Directions for this task: An exact copy of all entries is the expected answer.

Saved entries:
# # # # #

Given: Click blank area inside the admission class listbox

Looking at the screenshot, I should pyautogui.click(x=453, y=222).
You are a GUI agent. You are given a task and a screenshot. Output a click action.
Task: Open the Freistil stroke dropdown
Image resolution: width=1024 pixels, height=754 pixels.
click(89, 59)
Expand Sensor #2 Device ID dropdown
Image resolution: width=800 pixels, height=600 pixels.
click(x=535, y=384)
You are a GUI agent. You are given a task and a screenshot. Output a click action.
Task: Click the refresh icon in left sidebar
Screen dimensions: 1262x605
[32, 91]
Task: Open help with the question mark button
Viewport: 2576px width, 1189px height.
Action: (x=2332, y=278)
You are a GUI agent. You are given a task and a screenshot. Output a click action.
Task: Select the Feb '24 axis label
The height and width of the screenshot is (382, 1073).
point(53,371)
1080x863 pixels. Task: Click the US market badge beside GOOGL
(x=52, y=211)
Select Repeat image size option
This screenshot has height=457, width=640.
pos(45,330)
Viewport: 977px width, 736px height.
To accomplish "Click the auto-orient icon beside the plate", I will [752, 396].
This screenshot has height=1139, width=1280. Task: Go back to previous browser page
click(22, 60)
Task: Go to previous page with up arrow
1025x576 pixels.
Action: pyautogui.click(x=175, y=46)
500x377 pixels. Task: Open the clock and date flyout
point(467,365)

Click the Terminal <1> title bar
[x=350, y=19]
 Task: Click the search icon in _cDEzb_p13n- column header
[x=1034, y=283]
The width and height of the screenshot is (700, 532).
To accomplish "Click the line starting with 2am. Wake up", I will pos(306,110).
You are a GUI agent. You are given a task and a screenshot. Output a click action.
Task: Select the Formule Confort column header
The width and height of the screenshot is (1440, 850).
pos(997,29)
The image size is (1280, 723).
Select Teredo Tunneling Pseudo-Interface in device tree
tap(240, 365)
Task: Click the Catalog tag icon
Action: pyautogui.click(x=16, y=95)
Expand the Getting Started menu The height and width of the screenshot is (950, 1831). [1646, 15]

# # # # #

Expected answer:
Given: Click blank area inside the admission class listbox

Looking at the screenshot, I should pyautogui.click(x=453, y=222).
You are a GUI agent. You are given a task and a screenshot. Output a click action.
Task: Open the Freistil stroke dropdown
Image resolution: width=1024 pixels, height=754 pixels.
click(89, 59)
Expand Sensor #2 Device ID dropdown
Image resolution: width=800 pixels, height=600 pixels.
click(x=535, y=384)
You are a GUI agent. You are given a task and a screenshot. Output a click action.
Task: Click the refresh icon in left sidebar
Screen dimensions: 1262x605
[32, 91]
Task: Open help with the question mark button
Viewport: 2576px width, 1189px height.
Action: (x=2332, y=278)
You are a GUI agent. You are given a task and a screenshot. Output a click action.
Task: Select the Feb '24 axis label
The height and width of the screenshot is (382, 1073).
point(53,371)
1080x863 pixels. Task: Click the US market badge beside GOOGL
(x=52, y=211)
Select Repeat image size option
This screenshot has height=457, width=640.
pos(45,330)
Viewport: 977px width, 736px height.
To accomplish "Click the auto-orient icon beside the plate", I will [752, 396].
This screenshot has height=1139, width=1280. Task: Go back to previous browser page
click(22, 60)
Task: Go to previous page with up arrow
1025x576 pixels.
Action: pyautogui.click(x=175, y=46)
500x377 pixels. Task: Open the clock and date flyout
point(467,365)

Click the Terminal <1> title bar
[x=350, y=19]
 Task: Click the search icon in _cDEzb_p13n- column header
[x=1034, y=283]
The width and height of the screenshot is (700, 532).
To accomplish "Click the line starting with 2am. Wake up", I will pos(306,110).
You are a GUI agent. You are given a task and a screenshot. Output a click action.
Task: Select the Formule Confort column header
The width and height of the screenshot is (1440, 850).
pos(997,29)
The image size is (1280, 723).
Select Teredo Tunneling Pseudo-Interface in device tree
tap(240, 365)
Task: Click the Catalog tag icon
Action: pyautogui.click(x=16, y=95)
Expand the Getting Started menu The height and width of the screenshot is (950, 1831). [1646, 15]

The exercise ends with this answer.